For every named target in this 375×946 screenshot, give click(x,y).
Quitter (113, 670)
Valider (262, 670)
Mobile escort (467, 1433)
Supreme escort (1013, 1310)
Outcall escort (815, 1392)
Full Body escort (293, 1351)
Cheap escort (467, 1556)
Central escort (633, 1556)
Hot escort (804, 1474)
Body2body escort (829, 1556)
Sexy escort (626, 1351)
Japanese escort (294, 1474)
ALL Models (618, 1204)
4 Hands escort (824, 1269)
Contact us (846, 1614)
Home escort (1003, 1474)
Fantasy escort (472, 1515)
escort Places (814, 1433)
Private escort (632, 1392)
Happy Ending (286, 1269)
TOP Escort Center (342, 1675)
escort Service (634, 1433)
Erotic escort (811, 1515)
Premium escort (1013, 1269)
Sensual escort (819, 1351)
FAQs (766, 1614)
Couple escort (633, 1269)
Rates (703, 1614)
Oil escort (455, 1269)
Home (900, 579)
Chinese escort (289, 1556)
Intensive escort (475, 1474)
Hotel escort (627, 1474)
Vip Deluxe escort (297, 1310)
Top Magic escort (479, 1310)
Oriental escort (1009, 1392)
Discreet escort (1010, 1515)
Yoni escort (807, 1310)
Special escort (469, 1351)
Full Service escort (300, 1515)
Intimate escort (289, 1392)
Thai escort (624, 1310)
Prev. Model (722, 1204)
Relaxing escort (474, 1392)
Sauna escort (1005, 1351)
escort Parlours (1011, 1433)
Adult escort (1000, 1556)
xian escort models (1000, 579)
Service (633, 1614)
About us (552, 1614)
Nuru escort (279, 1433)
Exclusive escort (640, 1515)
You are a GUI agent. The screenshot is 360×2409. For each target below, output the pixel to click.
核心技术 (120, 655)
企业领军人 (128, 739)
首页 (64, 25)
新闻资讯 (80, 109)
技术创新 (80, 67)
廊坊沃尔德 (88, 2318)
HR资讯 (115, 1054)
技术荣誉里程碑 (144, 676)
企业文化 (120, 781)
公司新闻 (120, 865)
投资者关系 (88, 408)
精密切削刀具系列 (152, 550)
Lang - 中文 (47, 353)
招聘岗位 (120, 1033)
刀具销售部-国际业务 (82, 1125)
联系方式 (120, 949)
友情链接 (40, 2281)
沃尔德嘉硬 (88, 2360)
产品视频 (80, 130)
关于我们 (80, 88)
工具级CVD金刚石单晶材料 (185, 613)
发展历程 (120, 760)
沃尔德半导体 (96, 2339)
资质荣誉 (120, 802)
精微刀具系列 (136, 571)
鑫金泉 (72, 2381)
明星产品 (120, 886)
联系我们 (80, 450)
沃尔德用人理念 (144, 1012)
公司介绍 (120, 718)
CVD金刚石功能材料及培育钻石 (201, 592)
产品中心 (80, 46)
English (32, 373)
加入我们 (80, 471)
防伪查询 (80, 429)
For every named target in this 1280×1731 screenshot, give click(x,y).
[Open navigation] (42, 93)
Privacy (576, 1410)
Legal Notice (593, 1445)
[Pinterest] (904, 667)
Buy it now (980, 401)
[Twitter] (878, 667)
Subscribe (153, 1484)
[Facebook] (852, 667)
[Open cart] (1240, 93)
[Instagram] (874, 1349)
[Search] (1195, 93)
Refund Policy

+ + +

— WHAT TO WORK ON —
Repeat only the lines running from the line that contains "Vip Deluxe escort (297, 1310)" through the last line above, inclusive.

— TASK OUTPUT —
Vip Deluxe escort (297, 1310)
Top Magic escort (479, 1310)
Oriental escort (1009, 1392)
Discreet escort (1010, 1515)
Yoni escort (807, 1310)
Special escort (469, 1351)
Full Service escort (300, 1515)
Intimate escort (289, 1392)
Thai escort (624, 1310)
Prev. Model (722, 1204)
Relaxing escort (474, 1392)
Sauna escort (1005, 1351)
escort Parlours (1011, 1433)
Adult escort (1000, 1556)
xian escort models (1000, 579)
Service (633, 1614)
About us (552, 1614)
Nuru escort (279, 1433)
Exclusive escort (640, 1515)
You are a GUI agent. The screenshot is 360×2409. For each target below, output the pixel to click.
核心技术 (120, 655)
企业领军人 (128, 739)
首页 (64, 25)
新闻资讯 (80, 109)
技术创新 (80, 67)
廊坊沃尔德 (88, 2318)
HR资讯 (115, 1054)
技术荣誉里程碑 (144, 676)
企业文化 (120, 781)
公司新闻 (120, 865)
投资者关系 (88, 408)
精密切削刀具系列 (152, 550)
Lang - 中文 (47, 353)
招聘岗位 (120, 1033)
刀具销售部-国际业务 (82, 1125)
联系方式 (120, 949)
友情链接 (40, 2281)
沃尔德嘉硬 (88, 2360)
产品视频 (80, 130)
关于我们 (80, 88)
工具级CVD金刚石单晶材料 (185, 613)
发展历程 (120, 760)
沃尔德半导体 (96, 2339)
资质荣誉 (120, 802)
精微刀具系列 (136, 571)
鑫金泉 (72, 2381)
明星产品 (120, 886)
联系我们 (80, 450)
沃尔德用人理念 (144, 1012)
公司介绍 (120, 718)
CVD金刚石功能材料及培育钻石 (201, 592)
产品中心 (80, 46)
English (32, 373)
加入我们 (80, 471)
防伪查询 (80, 429)
For every named target in this 1280×1731 screenshot, give click(x,y).
[Open navigation] (42, 93)
Privacy (576, 1410)
Legal Notice (593, 1445)
[Pinterest] (904, 667)
Buy it now (980, 401)
[Twitter] (878, 667)
Subscribe (153, 1484)
[Facebook] (852, 667)
[Open cart] (1240, 93)
[Instagram] (874, 1349)
[Search] (1195, 93)
Refund Policy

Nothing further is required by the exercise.